I drove up to the church building on Sunday morning to find a for sale sign on our front lawn. I had a few people in the church ask me about it. Don't worry . . . our church building is not for sale. (The sign has an arrow on it pointing down the road across from our building.) But I admittedly did have a moment of thinking about the possibility of selling our building if we got an offer we couldn't refuse. It is easy to imagine, for the right amount of money, how we could build different space that meets our present needs better and how things could be different if we sold. The lure of something bigger and better and fancier and new is appealing.
But, as a church and as followers of Jesus, we need to be careful of that appeal. It can very easily lead us to sell more than a building. In our world we are constantly bombarded by media that tells us that if we will just buy what they are selling (a car, shoes, new technology, a vacation, a gym membership) that we will get so much more. We'll get the person we want, the power we want, the popularity we want, the peace we want. But will we really? What might we need to sell in order to get our "wants"?

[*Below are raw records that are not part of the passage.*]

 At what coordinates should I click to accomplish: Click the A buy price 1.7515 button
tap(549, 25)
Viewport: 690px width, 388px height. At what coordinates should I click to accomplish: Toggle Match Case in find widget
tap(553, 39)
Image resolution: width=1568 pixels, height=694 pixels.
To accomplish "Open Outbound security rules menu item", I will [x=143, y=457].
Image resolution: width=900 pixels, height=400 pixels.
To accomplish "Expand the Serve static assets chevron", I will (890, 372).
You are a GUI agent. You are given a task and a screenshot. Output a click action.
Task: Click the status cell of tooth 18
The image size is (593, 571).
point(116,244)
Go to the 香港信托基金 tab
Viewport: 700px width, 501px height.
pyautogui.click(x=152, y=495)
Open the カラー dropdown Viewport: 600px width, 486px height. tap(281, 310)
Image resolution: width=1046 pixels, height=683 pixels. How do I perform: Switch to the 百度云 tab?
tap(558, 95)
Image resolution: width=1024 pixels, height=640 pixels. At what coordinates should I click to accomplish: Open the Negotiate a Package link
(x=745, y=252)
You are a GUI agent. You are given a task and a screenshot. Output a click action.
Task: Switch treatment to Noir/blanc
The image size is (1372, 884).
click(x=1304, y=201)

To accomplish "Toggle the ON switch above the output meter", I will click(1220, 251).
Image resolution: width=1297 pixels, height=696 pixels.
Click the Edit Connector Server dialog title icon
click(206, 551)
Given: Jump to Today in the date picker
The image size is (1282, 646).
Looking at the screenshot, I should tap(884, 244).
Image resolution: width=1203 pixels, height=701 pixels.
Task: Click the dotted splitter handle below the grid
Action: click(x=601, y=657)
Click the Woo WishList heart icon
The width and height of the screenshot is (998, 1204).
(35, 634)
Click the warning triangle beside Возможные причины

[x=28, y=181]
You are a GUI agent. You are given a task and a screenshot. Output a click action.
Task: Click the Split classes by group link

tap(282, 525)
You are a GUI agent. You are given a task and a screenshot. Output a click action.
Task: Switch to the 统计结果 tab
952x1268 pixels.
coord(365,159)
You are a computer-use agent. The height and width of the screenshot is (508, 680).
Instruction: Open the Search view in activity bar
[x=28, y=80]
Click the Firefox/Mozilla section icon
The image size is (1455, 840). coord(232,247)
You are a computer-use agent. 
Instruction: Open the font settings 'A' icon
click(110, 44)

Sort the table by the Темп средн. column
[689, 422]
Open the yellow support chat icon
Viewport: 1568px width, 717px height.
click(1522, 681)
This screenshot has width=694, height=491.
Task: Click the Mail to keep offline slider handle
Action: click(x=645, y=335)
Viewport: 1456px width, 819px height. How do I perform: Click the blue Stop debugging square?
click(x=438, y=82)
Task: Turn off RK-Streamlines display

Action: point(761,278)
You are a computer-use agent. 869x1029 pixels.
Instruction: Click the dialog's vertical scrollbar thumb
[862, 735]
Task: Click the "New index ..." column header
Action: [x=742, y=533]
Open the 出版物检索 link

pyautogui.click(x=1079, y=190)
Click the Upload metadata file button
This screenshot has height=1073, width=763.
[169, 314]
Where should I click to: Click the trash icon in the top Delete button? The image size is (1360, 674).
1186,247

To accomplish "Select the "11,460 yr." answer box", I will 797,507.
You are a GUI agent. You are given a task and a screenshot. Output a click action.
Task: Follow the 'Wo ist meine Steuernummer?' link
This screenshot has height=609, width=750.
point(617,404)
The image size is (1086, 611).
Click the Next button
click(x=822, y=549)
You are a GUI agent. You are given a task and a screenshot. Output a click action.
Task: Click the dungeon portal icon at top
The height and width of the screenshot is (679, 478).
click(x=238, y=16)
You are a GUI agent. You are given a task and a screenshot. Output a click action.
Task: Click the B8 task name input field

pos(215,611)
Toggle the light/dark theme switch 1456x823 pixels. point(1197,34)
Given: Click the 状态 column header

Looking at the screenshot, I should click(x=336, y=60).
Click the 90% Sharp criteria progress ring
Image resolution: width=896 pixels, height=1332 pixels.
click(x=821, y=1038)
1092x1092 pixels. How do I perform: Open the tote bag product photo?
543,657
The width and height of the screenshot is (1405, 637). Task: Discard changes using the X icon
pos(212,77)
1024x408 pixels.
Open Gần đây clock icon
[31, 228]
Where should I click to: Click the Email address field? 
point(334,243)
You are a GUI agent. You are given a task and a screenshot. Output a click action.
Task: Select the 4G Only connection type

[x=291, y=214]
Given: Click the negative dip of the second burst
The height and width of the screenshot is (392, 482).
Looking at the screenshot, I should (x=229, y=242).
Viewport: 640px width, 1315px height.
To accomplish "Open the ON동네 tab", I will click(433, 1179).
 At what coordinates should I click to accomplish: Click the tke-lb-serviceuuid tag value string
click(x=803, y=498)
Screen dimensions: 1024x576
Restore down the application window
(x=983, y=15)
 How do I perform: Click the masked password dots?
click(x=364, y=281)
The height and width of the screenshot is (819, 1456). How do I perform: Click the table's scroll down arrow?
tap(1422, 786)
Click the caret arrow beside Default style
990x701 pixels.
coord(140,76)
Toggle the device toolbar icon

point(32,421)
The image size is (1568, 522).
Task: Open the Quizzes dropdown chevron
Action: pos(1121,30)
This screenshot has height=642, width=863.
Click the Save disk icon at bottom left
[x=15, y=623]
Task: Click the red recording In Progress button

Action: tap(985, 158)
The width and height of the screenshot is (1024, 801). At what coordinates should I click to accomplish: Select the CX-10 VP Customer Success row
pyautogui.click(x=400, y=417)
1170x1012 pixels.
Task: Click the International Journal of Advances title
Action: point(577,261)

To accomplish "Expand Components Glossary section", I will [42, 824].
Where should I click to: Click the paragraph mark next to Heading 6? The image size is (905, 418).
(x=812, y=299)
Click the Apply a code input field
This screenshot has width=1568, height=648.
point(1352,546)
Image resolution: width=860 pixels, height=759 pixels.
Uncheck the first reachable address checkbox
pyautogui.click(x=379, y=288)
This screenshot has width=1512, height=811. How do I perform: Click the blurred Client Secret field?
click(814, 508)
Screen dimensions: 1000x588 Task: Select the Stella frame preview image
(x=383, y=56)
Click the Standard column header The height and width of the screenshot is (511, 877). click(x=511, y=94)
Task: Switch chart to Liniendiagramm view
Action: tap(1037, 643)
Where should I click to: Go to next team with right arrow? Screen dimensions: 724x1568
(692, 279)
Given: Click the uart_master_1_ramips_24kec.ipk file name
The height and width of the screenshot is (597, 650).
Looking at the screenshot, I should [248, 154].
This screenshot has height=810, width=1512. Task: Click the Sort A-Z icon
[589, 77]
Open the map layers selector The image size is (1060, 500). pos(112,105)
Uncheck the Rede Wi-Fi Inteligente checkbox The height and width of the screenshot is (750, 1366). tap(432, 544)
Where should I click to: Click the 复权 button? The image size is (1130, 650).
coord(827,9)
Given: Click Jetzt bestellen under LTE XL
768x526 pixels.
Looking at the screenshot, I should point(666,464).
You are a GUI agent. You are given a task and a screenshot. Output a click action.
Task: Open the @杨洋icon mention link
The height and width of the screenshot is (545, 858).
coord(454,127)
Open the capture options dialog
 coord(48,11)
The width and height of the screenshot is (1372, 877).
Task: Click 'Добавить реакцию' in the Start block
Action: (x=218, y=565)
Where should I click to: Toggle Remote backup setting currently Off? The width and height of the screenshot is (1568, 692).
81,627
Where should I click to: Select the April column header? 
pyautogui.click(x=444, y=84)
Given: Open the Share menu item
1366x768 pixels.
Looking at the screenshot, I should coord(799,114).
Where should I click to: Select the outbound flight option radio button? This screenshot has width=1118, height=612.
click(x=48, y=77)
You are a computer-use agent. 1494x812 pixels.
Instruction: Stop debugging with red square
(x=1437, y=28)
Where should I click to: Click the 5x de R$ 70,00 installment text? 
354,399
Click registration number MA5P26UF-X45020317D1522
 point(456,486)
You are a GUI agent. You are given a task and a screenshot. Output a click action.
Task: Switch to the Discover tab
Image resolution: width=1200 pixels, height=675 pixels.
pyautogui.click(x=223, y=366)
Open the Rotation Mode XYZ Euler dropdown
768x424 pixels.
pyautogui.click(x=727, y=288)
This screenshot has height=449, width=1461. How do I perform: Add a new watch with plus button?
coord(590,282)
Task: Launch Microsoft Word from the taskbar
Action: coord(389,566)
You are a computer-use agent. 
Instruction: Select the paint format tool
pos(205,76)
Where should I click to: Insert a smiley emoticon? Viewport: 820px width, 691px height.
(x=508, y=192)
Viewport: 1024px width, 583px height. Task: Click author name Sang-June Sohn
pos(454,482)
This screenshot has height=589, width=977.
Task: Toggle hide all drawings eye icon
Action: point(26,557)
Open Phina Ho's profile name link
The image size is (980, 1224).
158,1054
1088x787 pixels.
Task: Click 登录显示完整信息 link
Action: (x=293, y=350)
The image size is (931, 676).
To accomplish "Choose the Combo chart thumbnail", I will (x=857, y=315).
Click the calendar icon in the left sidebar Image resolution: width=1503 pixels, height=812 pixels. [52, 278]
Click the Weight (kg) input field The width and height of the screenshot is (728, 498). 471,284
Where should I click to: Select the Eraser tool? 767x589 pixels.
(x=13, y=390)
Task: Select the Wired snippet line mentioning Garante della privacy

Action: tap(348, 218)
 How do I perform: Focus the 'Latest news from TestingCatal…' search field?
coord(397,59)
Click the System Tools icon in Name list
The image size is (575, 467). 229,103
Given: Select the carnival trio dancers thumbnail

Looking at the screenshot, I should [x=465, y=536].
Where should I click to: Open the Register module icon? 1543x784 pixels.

I watched a short video recently about a family that had started out in a small house, but moved to a three-bedroom place when they had two kids and then into a five-bedroom place when they had three kids. They were living the dream they were told they supposed to attain. But then they looked around and realized that in order to pay for and maintain all they had gained they were slowly losing their family, each other, and themselves. They sold it all and downsized so that they could enjoy living again.
Jesus asked the question, "Why would people gain the whole world but lose their lives? What will people give in exchange for their lives?" That word, "lives" is often translated "souls." It basically means "life force" or "true self."
I would love to say that we wouldn't sell our God-given true selves for anything, but too often and too easily we do. It often happens little bits at a time. We sell a little bit of ourselves to get that person to like us. We sell a little bit more in efforts to get that thing that will make life a little bit easier. We sell a little bit more of ourselves for the promotion. We sell a little bit more of ourselves to keep our family happy. Little by little, almost imperceptibly, we can sell our true selves to such an extent that we wake up one day to find we've lost our God-given self . . . our soul.
The same thing can happen as a church. We sell a little bit of ourselves to get more people. We sell a little bit more to try to be "relevant" or "cool." We sell a little bit more of ourselves to get a bigger building. We sell a little bit more of ourselves to avoid conflict. Little by little, almost imperceptibly, we can sell ourselves to such an extent that we wake up and find we've lost our God-given self . . . our collective soul.
So let us dream about what God will do among us and through us in the future. Let's be courageous in imagining and talking and exploring where we may go, led by God's Spirit. But let us be cautious - individually and as a family - not to sell ourselves and lose out on being all that God has created us and longs for us to be.